Edit the lines between the one holding "You are a GUI" and the one holding "pyautogui.click(x=220, y=18)", inclusive: replace "Protection" with "Privacy", leave everything else unchanged, and return only those lines.

** start of Dataset excerpts **

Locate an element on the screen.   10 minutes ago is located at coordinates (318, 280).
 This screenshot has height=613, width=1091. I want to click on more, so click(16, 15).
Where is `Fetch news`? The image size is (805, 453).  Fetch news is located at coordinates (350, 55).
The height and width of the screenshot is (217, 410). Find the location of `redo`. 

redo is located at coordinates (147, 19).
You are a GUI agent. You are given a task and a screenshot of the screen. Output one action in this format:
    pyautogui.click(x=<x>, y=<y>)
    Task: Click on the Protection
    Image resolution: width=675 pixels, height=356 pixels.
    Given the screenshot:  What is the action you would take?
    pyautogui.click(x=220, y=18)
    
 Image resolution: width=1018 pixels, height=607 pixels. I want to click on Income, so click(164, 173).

** end of Dataset excerpts **
** start of Dataset excerpts **

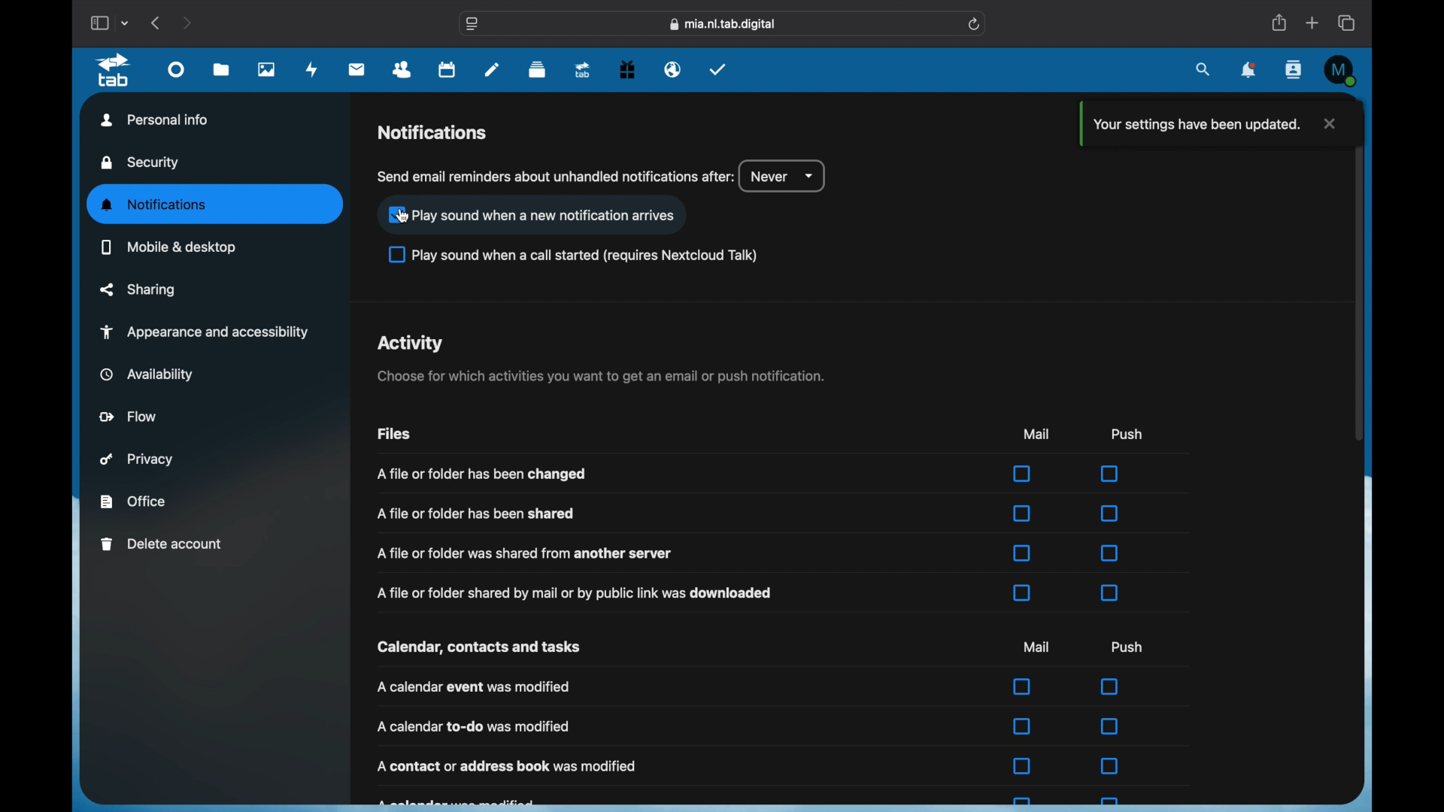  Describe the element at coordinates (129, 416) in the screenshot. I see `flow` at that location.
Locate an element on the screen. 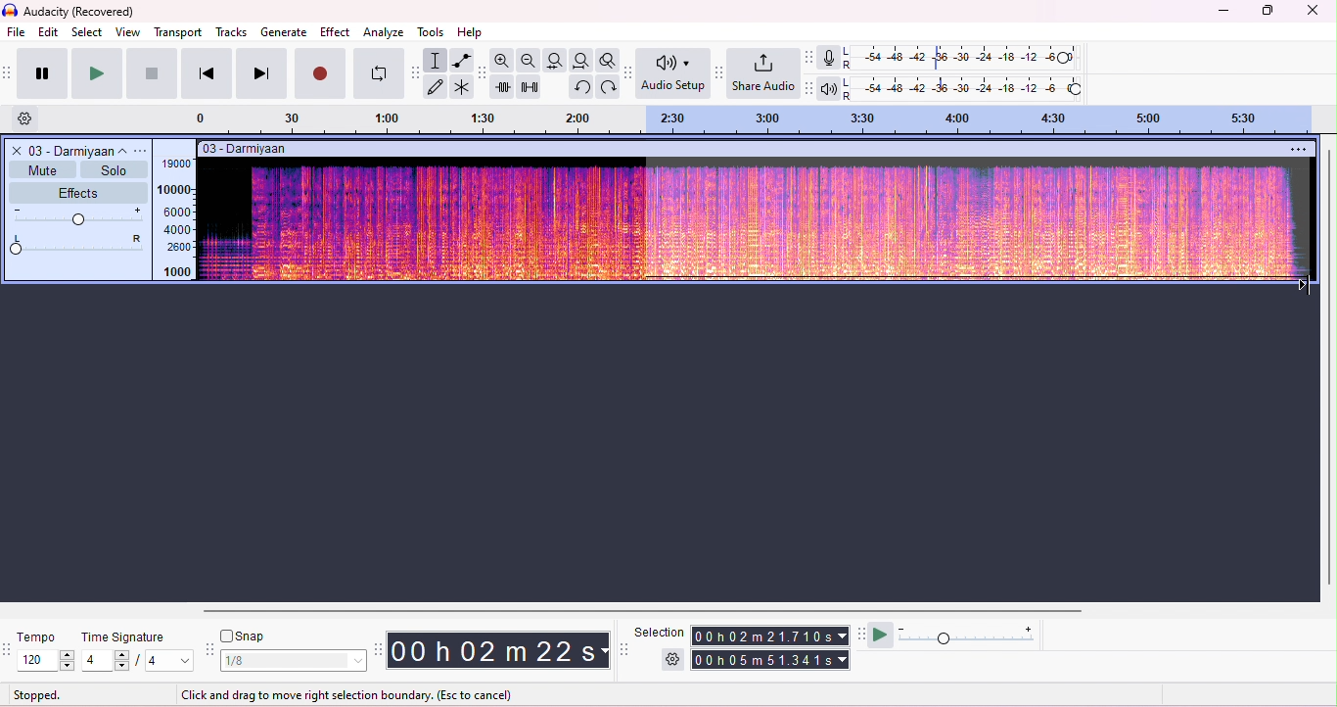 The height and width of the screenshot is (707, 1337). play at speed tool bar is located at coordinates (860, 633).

** end of Dataset excerpts **

## Final answer
You are a GUI agent. You are given a task and a screenshot of the screen. Output one action in this format:
    pyautogui.click(x=<x>, y=<y>)
    Task: Click on the Privacy
    Image resolution: width=675 pixels, height=356 pixels.
    Given the screenshot:  What is the action you would take?
    pyautogui.click(x=220, y=18)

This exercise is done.